The compromised third-party service – called BeyondTrust – has since been taken offline, officials said. There was no evidence to suggest the hacker had continued to access to Treasury Department information since, the statement continued.

The department said it had been working with the Cybersecurity and Infrastructure Security Agency and third-party forensic investigators to determine the overall impact.

Officials said initial investigations suggested the hack appeared to have been carried out by “a China-based Advanced Persistent Threat (APT) actor”.

“In accordance with Treasury policy, intrusions attributable to an APT are considered a major cybersecurity incident,” Treasury Department officials said.

The department monitors global financial systems and economies, and in recent years has levied US sanctions against China.

It said it was made aware of the hack on 8 December by BeyondTrust, a spokesperson told the BBC. According to the company, the suspicious activity was first spotted on 2 December, but it took three days for the company to determine it had been hacked.

The spokesperson said the hackers were able to remotely access several Treasury user workstations and some unclassified documents that were kept by those users.

The department did not specify the nature of these files, or when and for how long the hack took place. They also did not specify the level of confidentiality of the computer systems or the seniority of the staff whose materials were accessed.

The hackers may have been able to create accounts or change passwords in the three days that they were being watched by BeyondTrust.

As espionage agents, the hackers are believed to have been seeking information, rather than attempting to steal funds.

The spokesperson said the Treasury Department “takes very seriously all threats against our systems, and the data it holds”, and that it will continue to work on protecting its data from outside threats.

The department letter states that a supplemental report on the incident will be provided to lawmakers in 30 days.

China’s foreign ministry spokeswoman Mao Ning denied the US claims, telling a news briefing: “We have repeatedly stated our position on such baseless accusations lacking evidence.
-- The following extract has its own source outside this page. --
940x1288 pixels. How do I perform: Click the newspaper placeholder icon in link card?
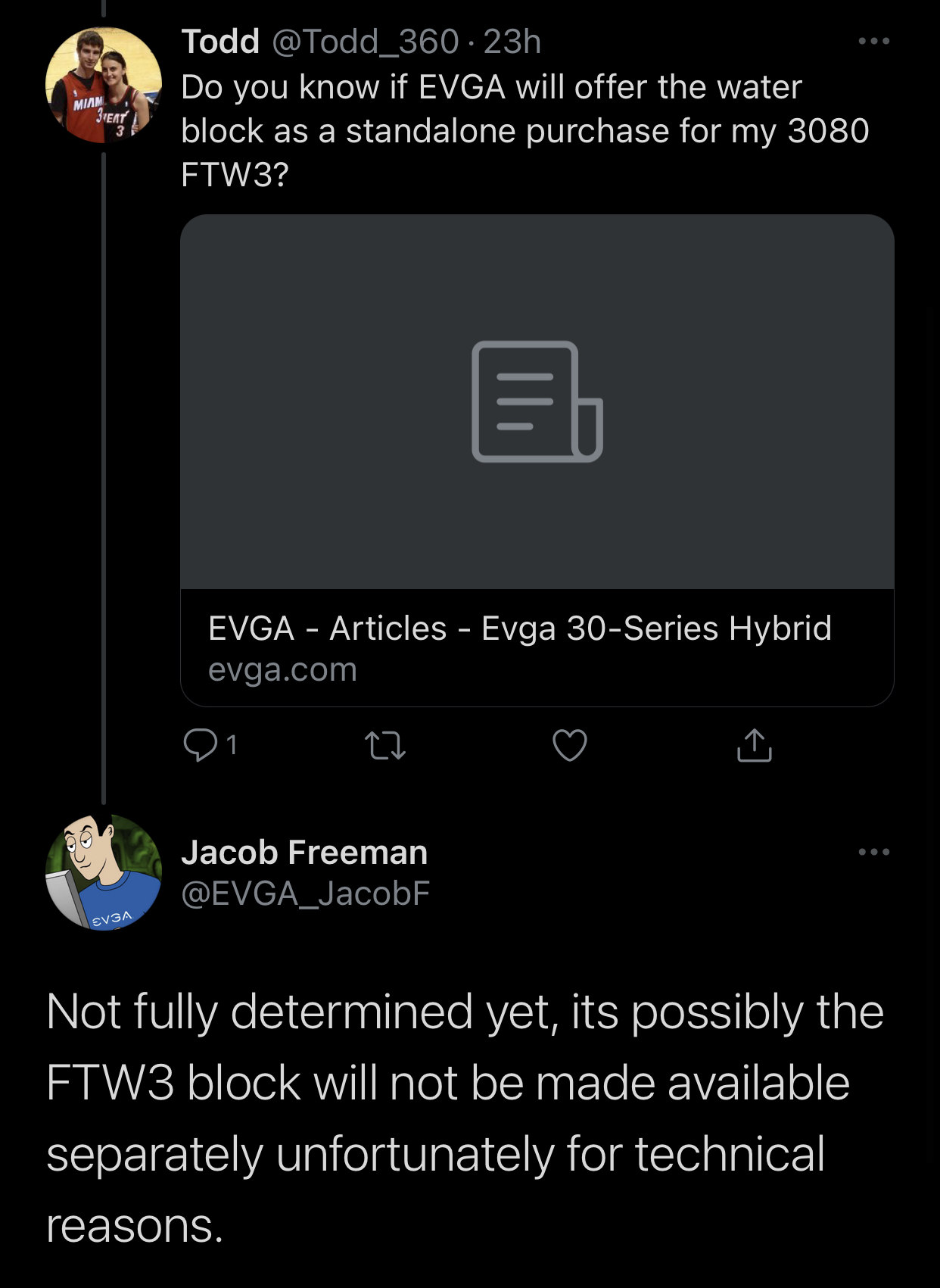(x=537, y=401)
“China consistently opposes all forms of hacking and firmly rejects the dissemination of false information targeting China for political purposes.”
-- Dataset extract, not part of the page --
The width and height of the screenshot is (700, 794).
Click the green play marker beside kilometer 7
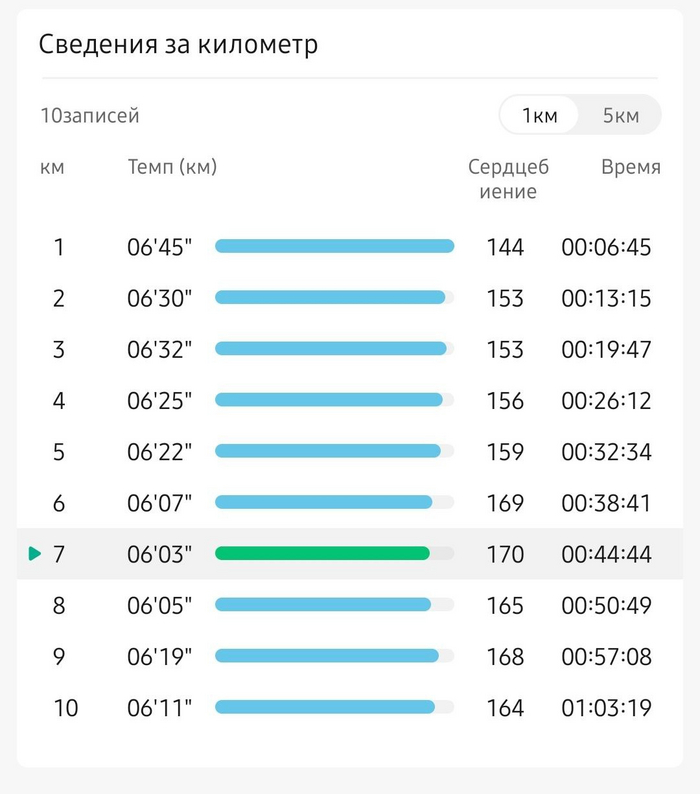(35, 553)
Earlier, a spokesman for the Chinese embassy in Washington DC told BBC News that the accusation was part of a “smear attack” and made “without any factual basis”.

“The US needs to stop using cyber security to smear and slander China, and stop spreading all kinds of disinformation about the so-called Chinese hacking threats,” embassy spokesman Liu Pengyu said.

The US has not supplied any evidence that China is responsible for the hack.